Charming away the monotony and the weariness.
Great authors are by no means invariably good readers, even of their own productions. Lord Tennyson read some of his own glorious poems beautifully; but others he read either droningly or with too much singsong. Dickens read his own works with wonderful power and realisation. Wordsworth read his own verse admirably; but we are told that neither Coleridge nor Southey could read verse well: "They read as if crying or wailing lugubriously."
Reading, therefore, is an art which doubtless requires, for the attainment of excellence, some degree of histrionic gifts—imagination, imitation, fervour, and passion.
Similarly with oratory and authorship. Both these arts are distinct from that of reading; as each of these again is distinct from the other.

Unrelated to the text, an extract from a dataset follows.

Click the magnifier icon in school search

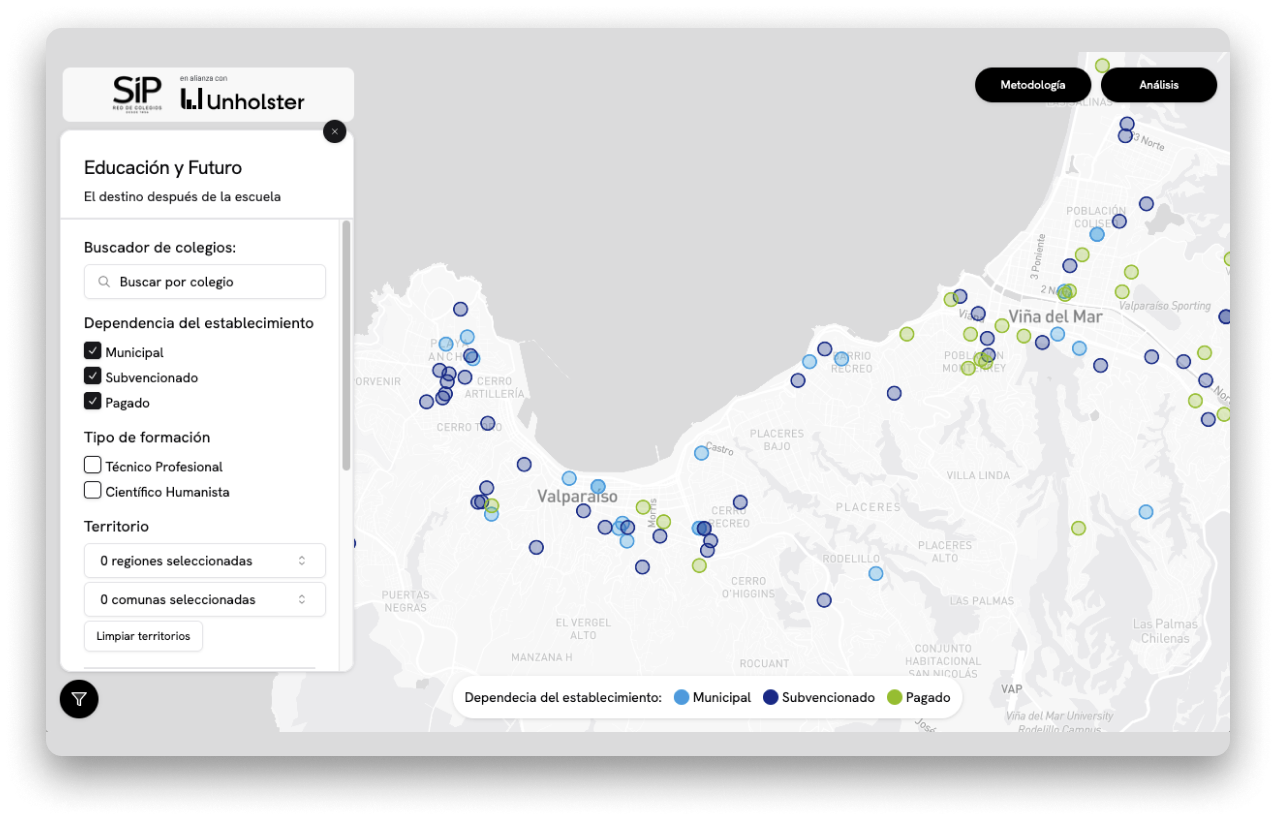click(x=104, y=282)
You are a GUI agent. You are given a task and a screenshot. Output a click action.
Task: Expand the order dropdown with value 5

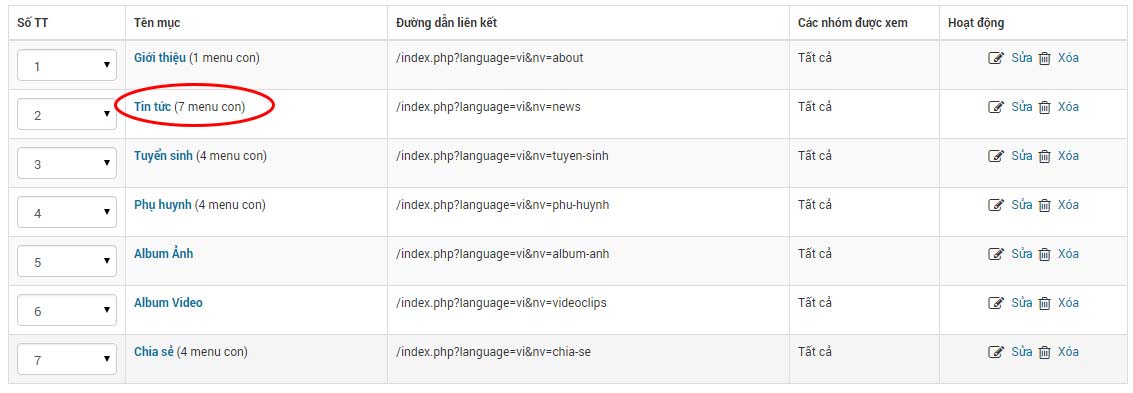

It is curious, indeed, how few among great authors are great orators; or, among great orators, great authors. The gifts which tell in writing—condensation, terseness, finish—are not the gifts which tell most in speaking. In speaking, the essentials are clearness of enunciation, sympathy with the audience, copiousness of illustration, directness of statement, uninvolved reasoning. The merits which impart value to a book—wealth of fact, niceness in balancing opposing considerations, delicacy of assertion, depth and sweep of argument—may easily become ineffective in the delivery of a speech. Hence, therefore, whereas a good speaker is occasionally a good writer, owing to his rare combination of different orders of talent, it more frequently happens that the one set of talents is given to one man to enrich them in seclusion, and the other to another man to use them with publicity.
In like manner with reading; it is an art by itself. It is natural to suppose that no one could possibly read an author's works so well as the author's self, because no one can understand them so intimately as their own creator. Yet experience proves this to be not the case; and for a reason which at first sight is not wholly apparent. It is just because they are his own that, as a rule, he cannot read them well. He may have a richly cultivated voice, clear enunciation, a varied power of modulation; he may even be able to read the works of others well, yet be a failure in reading what he himself has written. Why is this? Partly, perhaps, it is due to an unavoidable self-consciousness in reading his own works; and self-consciousness is the ruin of good reading. "Forget thyself" is a necessary condition of good reading. Partly, perhaps, it is due to over-absorption in the memory of sensations and sentiments which overpowered him when he wrote in the solitude of his chamber, but which are somewhat unnatural and overstrained for exhibition before a concourse of auditors. But probably the principal reason is that one of the greatest charms of good reading arises from the co-operation of two spirits toward one end—the spirit of the author and the spirit of the reader. The reader of another's works seeks actively to express the spirit of his author, yet unintentionally he is expressing his own spirit also. The author enters into him and he throws himself into the author; his reading, therefore, is the union, the marriage, the interpenetration and expression of two spirits—the author's and his own. However interesting, therefore, and delightful it may be to hear an author read his own works, yet is there always lacking the dash and force and suggestiveness produced when a great author is interpreted by a great reader. The author merely reproduces his original meaning in what he wrote; the reader, through the agency of his own independent personality, idealises and diversifies that meaning.
Idealisation is one of the most beautiful effects of the fine art of reading. The most ordinary poem or piece of prose, when idealised by an accomplished artist in reading, grows lovely and sweet. And one way of learning to read well ourselves is to sit at the feet of some of these great masters of reading. Until we have heard a great reader read it is next to impossible to conceive what a fine and noble art true reading is. On the other hand, we can never become good readers by merely listening to others, any more than we can become good musicians by hearing others play.
In the art of reading, others may be our models; none but ourselves can be our makers. Listening to others may show us how the thing can best be done, but without doing the thing ourselves the thing can never be truly learned by us. Sometimes, indeed, listening to others has an effect quite the opposite of a model for imitation. "Pausanias tells us of an ancient player on the harp who was wont to make his scholars go to hear one who played badly that they might learn to hate his discords and false measures." In like manner, one way of learning to read well is to hear others read badly.
The art of reading aloud culminates in the expression of the spiritual through the medium of the physical. As sculpture aspires to express its ideals in stone, and painting in colour, and music in sound, so reading embodies its ideals in uttered words. A well-trained voice, clearness of enunciation, rhythm and flexibility of articulation—these are the physical framework of the art of reading aloud. Without first acquiring these the reader is as impotent as the painter without colour or the sculptor without stone. But the physics of reading are nothing more than its material framework. Unless the reader is inspired with ideals, reading will never rise to the dignity and glory of an art with him. He may be as a house-painter with his brush, or a mason with his stone—an industrious and useful artificer, but not an artist in his work.